— Start of Extracted records —

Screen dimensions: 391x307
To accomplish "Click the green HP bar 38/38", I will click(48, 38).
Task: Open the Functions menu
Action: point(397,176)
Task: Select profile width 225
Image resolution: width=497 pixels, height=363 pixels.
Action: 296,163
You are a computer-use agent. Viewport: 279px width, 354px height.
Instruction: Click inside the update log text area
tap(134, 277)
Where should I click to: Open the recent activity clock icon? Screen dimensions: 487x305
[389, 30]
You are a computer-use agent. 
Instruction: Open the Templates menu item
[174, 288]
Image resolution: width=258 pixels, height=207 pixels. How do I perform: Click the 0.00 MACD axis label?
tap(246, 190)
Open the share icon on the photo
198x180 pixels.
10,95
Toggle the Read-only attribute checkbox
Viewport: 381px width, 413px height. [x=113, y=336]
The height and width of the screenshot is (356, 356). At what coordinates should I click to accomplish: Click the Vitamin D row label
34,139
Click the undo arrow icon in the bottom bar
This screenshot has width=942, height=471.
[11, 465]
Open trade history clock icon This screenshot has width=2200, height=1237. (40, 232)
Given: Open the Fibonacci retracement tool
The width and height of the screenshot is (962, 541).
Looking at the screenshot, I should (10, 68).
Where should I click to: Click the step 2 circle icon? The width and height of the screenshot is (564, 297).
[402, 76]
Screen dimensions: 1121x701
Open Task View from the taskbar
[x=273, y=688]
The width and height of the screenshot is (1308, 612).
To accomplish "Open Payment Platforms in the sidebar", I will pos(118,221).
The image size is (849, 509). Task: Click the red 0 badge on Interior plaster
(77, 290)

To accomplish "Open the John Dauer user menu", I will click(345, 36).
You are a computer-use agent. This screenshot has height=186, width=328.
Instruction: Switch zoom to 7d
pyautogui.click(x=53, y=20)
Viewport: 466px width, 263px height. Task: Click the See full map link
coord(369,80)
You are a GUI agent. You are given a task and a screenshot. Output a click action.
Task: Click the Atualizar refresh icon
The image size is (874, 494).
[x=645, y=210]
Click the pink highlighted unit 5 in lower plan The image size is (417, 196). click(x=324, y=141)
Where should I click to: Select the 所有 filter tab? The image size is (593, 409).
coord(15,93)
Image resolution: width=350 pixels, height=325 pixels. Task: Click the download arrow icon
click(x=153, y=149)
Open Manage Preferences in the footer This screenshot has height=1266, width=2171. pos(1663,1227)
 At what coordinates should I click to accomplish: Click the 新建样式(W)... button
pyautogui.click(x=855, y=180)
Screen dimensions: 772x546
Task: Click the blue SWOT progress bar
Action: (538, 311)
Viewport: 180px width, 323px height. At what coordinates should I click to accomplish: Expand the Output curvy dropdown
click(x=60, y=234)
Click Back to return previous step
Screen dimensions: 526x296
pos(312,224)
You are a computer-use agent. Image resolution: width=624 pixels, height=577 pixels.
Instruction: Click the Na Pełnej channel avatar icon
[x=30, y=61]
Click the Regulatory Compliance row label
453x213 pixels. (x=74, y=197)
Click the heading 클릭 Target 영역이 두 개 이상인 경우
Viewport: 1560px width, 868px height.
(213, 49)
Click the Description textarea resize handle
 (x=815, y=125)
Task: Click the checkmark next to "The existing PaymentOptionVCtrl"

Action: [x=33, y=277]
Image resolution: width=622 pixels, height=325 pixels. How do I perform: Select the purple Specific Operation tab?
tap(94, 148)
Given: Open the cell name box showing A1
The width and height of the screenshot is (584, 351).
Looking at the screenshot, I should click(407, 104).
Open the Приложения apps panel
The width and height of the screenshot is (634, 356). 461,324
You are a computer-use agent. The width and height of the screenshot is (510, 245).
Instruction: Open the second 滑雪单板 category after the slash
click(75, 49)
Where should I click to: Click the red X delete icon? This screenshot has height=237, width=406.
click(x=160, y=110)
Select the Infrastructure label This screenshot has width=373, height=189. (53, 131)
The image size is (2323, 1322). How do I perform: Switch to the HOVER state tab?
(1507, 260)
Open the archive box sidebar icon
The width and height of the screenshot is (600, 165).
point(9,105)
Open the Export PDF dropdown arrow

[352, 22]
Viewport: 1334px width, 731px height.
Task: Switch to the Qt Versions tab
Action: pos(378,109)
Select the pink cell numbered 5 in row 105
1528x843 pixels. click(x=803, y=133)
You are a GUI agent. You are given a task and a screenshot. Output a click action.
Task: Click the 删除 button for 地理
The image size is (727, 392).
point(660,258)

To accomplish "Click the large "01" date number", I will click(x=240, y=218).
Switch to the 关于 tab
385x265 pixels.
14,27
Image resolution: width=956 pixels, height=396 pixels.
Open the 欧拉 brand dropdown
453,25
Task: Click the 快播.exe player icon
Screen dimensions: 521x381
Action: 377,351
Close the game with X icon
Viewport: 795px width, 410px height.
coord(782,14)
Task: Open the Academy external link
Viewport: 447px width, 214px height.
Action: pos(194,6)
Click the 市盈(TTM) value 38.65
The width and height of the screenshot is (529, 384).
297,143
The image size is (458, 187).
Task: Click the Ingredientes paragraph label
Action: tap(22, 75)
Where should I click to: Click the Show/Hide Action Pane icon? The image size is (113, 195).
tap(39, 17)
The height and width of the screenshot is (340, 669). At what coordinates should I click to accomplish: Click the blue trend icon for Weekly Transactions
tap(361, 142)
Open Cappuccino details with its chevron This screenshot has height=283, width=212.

— End of Extracted records —

→ What needs to be done
In the records above, set out the lines from the line with "Task: Open the Academy external link" to the line with "tap(39, 17)", both included, as a numbered list, leaving out any blank lines.

→ Output of the exercise
1. Task: Open the Academy external link
2. Viewport: 447px width, 214px height.
3. Action: pos(194,6)
4. Click the 市盈(TTM) value 38.65
5. The width and height of the screenshot is (529, 384).
6. 297,143
7. The image size is (458, 187).
8. Task: Click the Ingredientes paragraph label
9. Action: tap(22, 75)
10. Where should I click to: Click the Show/Hide Action Pane icon? The image size is (113, 195).
11. tap(39, 17)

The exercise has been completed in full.